Monday, February 11, 2013

The Peanut Gallery: Growing Up With Harry Potter
I've come to a very, very happy realization in the last work or so, one that has been plaguing me since... oh, at least 1999. Long have I longed to know which Hogwarts house I belonged to and, after many years, I've finally figured it out. Ravenpuff. I am a Ravenpuff.

What is a Ravenpuff? Let me explain. I always kind of liked the idea of Hufflepuff, though I spent much of my youth trying to be anything but Hufflepuff (mainly because I was too often told that nice people are just pushovers), which I think backfired and just made me bitter and more the bad side of Slytherin for a while. But finally I have realized which house I belong to - partly because I don't clearly fit into any of the other houses, and also because of this fantastic Tumblr blog, Harry Potter house quotes, which accumulates quotes from famous thinkers, writers, etc and attributes them to each house. As I was nodding to each quote from Hufflepuff, I realized, "Hey, you know, that makes sense..." And it finally clicked for me. Although my friend Emma believes I am most definitely a Ravenclaw. I also very, very much like this house, what with its cleverness and love of books. I would probably try to argue that I'm not a Ravenclaw because I'm not that clever and find knowledge dangerous and powerful and it's impossible to know everything... which the reinforces my possible Ravenclaw-ness. And so, I would say, I'm a Ravenpuff; a bit of both. I like this compromise. And also, Ravenpuff is just really fun to say.

I was talking with my friend Danielle about this one Sunday, wondering why it had taken me so long to figure out what Hogwarts house I belonged to. As Danielle and I realized, we don't have the fortune of the wizarding world, with a sorting hat to give us guidance. We have to sort ourselves and arrive upon how we describe and think of ourselves in our own minds. Realistically, anyone could fit in any house but there's bound to be one or two that you attach yourself to because of life perspectives or philosophies or whatnot. And, after a great deal of time of figuring things out and traveling through, you figure out where you belong. Even if there was a Sorting Hat to tell us which house we belonged to, we'd probably still doubt it from time to time (like dear old Neville Longbottom).
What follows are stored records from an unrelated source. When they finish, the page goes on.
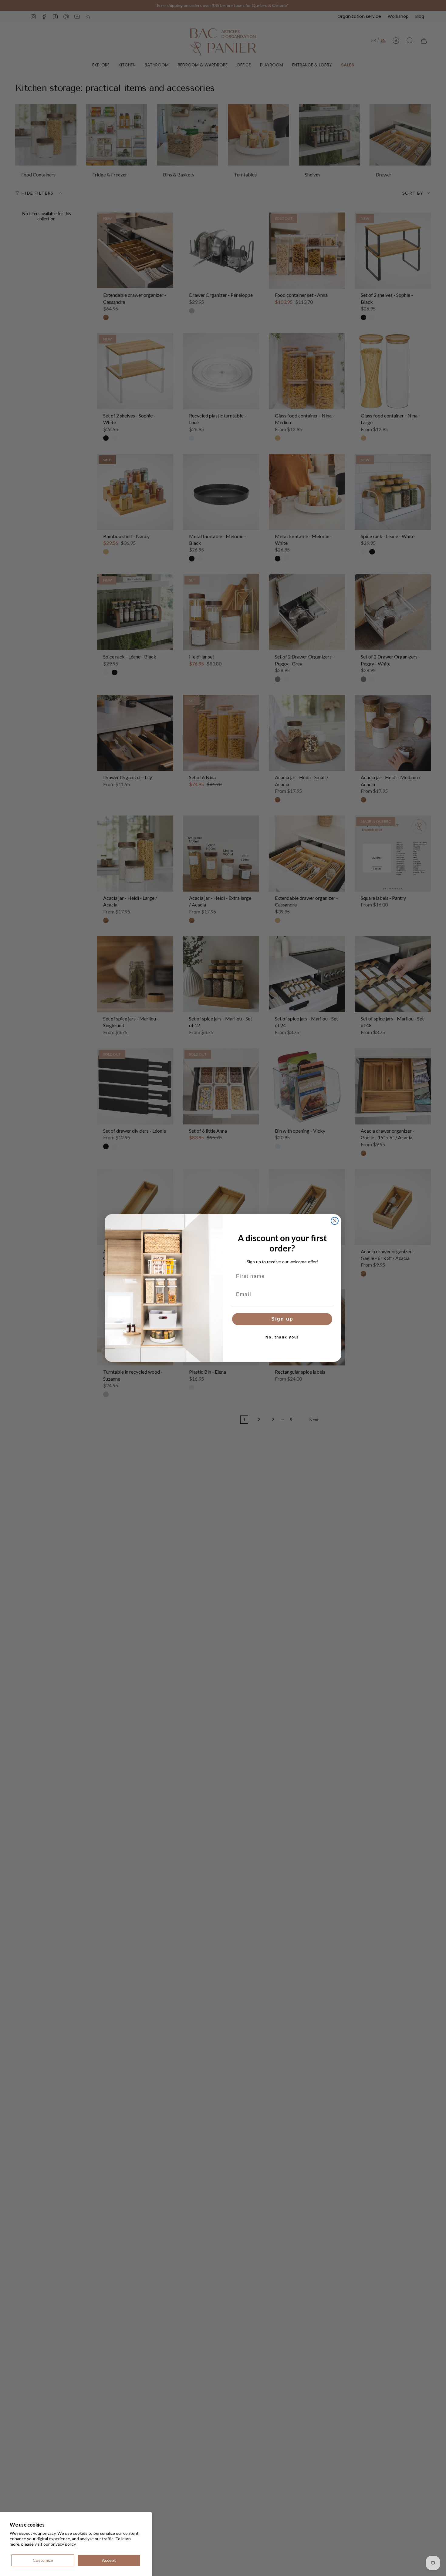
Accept (109, 2560)
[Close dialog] (334, 1220)
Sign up (282, 1318)
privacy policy (63, 2544)
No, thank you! (282, 1337)
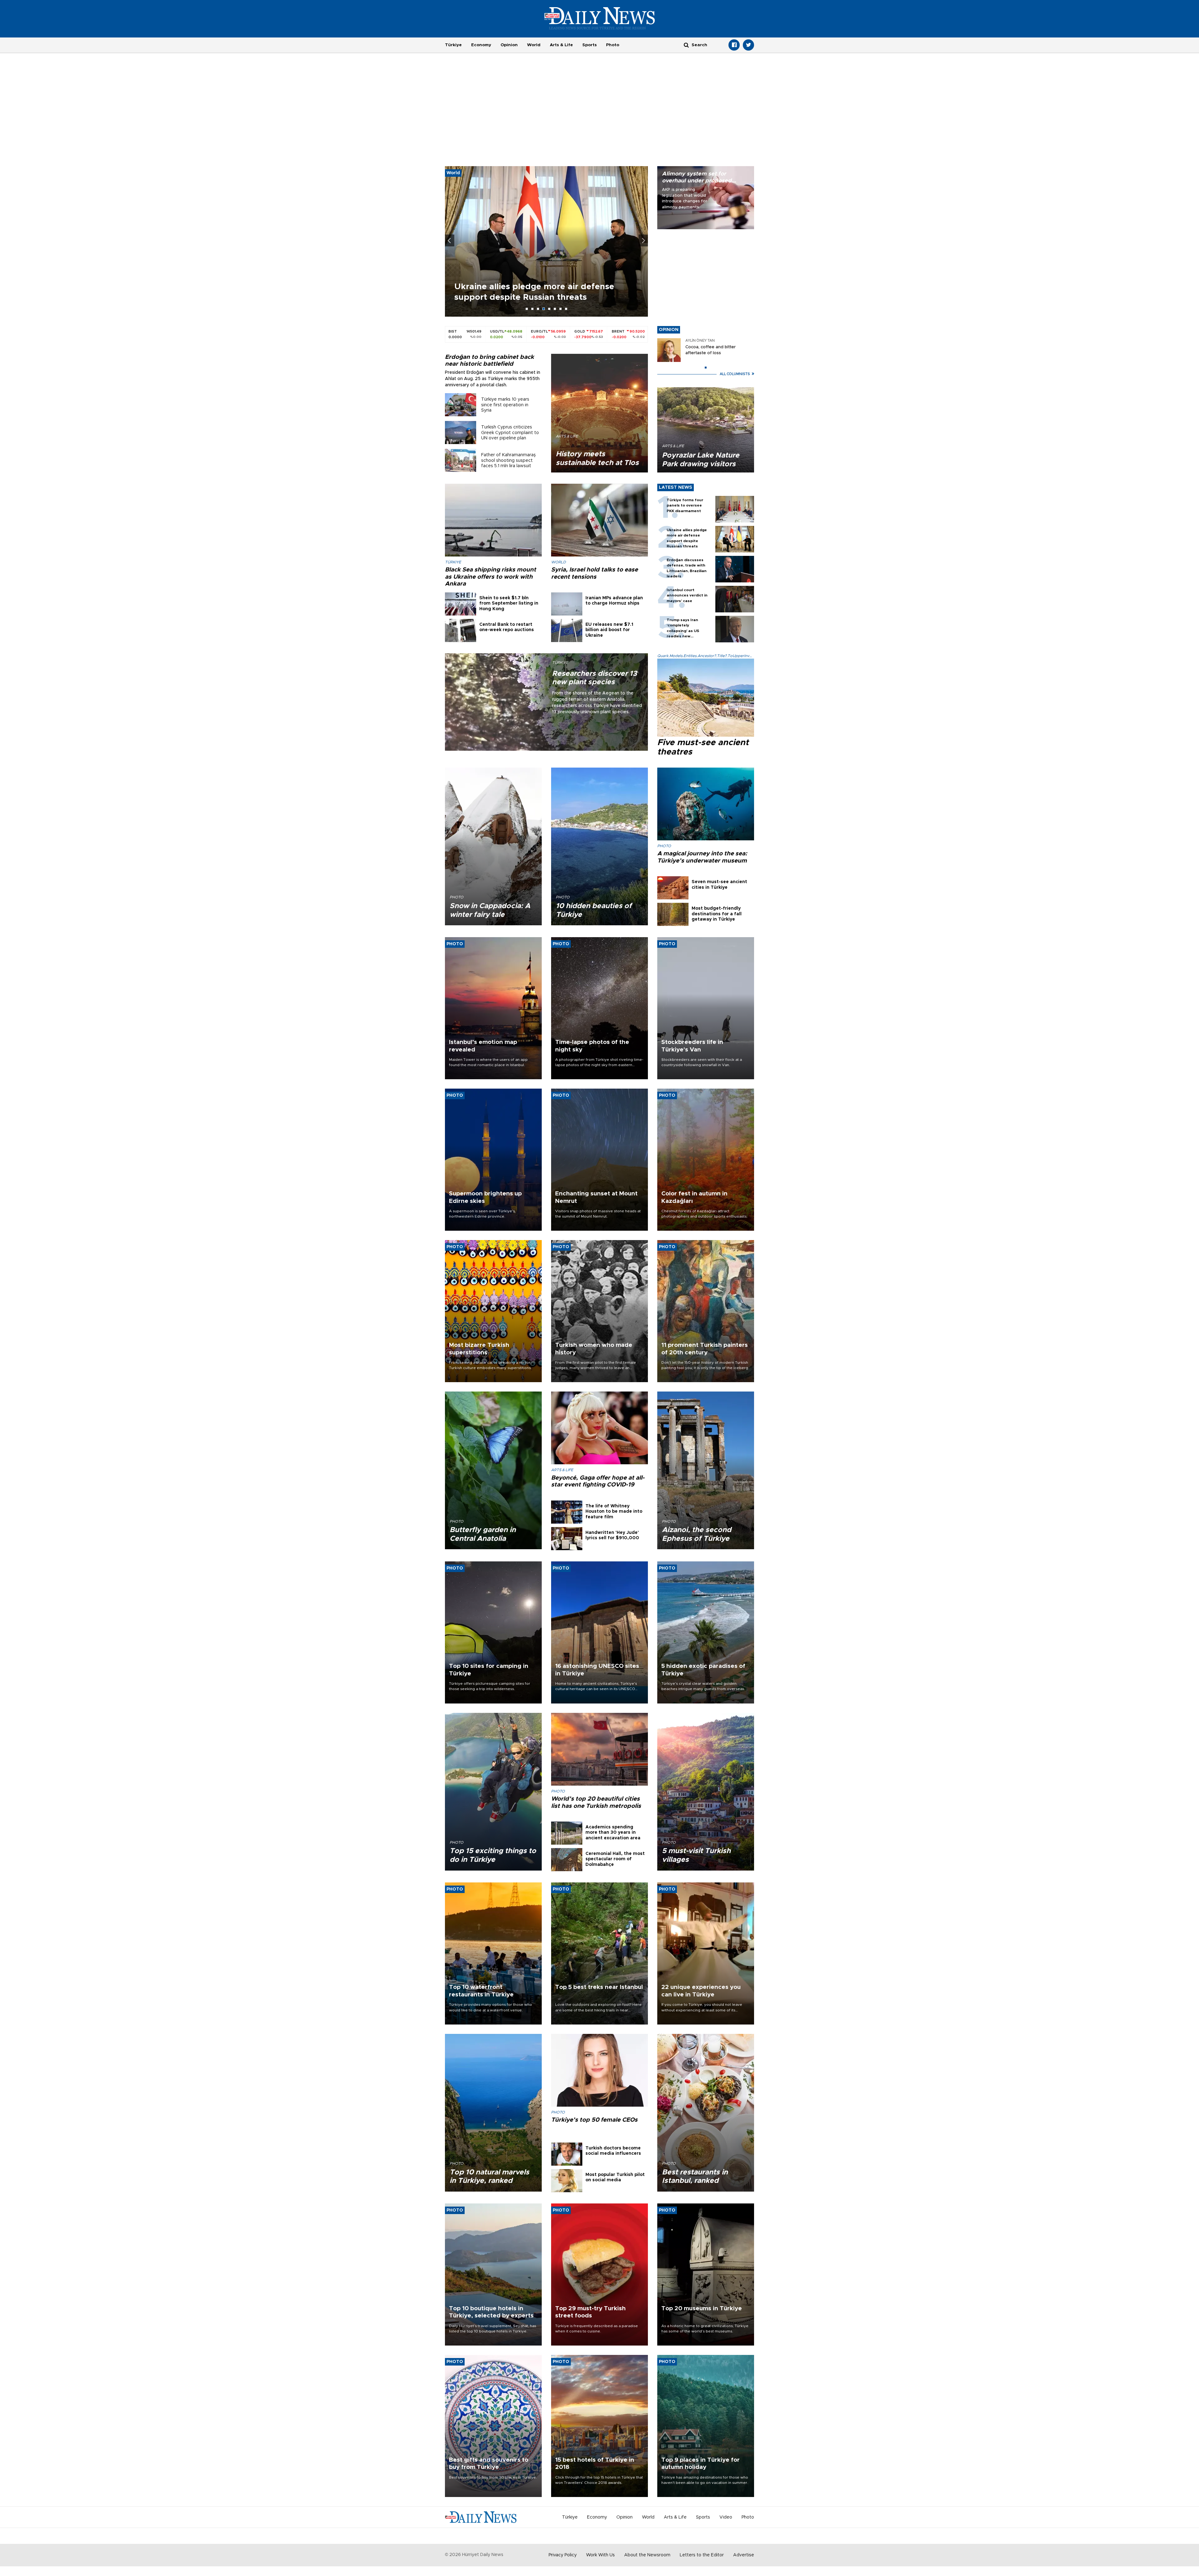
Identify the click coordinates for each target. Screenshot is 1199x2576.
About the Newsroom (647, 2555)
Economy (481, 45)
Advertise (743, 2555)
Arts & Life (561, 45)
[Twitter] (748, 45)
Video (725, 2517)
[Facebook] (734, 45)
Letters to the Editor (702, 2555)
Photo (612, 45)
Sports (589, 45)
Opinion (509, 45)
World (533, 45)
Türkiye (453, 45)
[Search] (686, 44)
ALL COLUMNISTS (735, 374)
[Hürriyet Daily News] (599, 18)
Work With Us (600, 2555)
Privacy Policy (563, 2555)
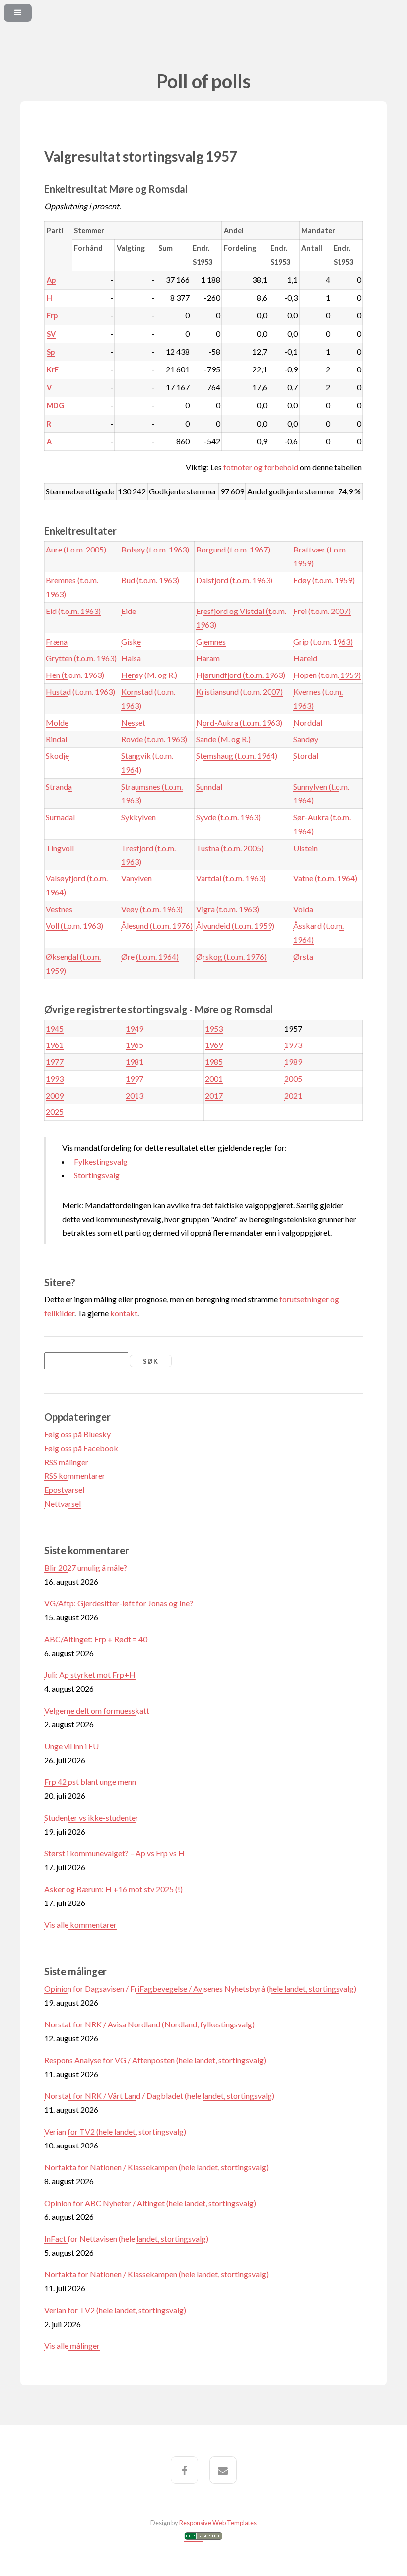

This is all just part of a massive realization of becoming an adult and realizing how important the Harry Potter series was to my life. I couldn't have asked for better books at a better time that ended up dealing with some many topics that were so relevant to my coming of age in the late 20th/early 21st century. The way the books were staggered, I grew up with Harry (more or less; I really didn't appreciate the later books until I was well out of high school) and his age often coincided with mine. These books gave me a sense of grounding in rather troubled in times and a gleam of hope when things got grim. Even when I didn't understand Harry's angst or hated him for the way he acted, I would later understand how it actually suited my mindset or characterized things my friends or I had done. Even while the wizarding world faced issues that we Muggles haven't, there's far more overlap than you notice as a high schooler, reading them to escape and relax for a while. It's only as I've gotten older that I realize how much those books spoke to problems that I had experienced.

I find it hard to believe that Harry Potter and the Deathly Hollows was released over five years ago. Honestly, it makes me feel really old. I grew up with Harry Potter and now I have to accept the fact that... well, I'm an adult, more or less. It's a bit bizarre. Here recently I keep thinking about how much this books meant to me as a kid and how much I look forward to sharing them with someone else - my kids, my friend's kids, students, peers who haven't read them, anyone really. These really are the books of a generation - and I sincerely hope they're books that will be continued on through future generations.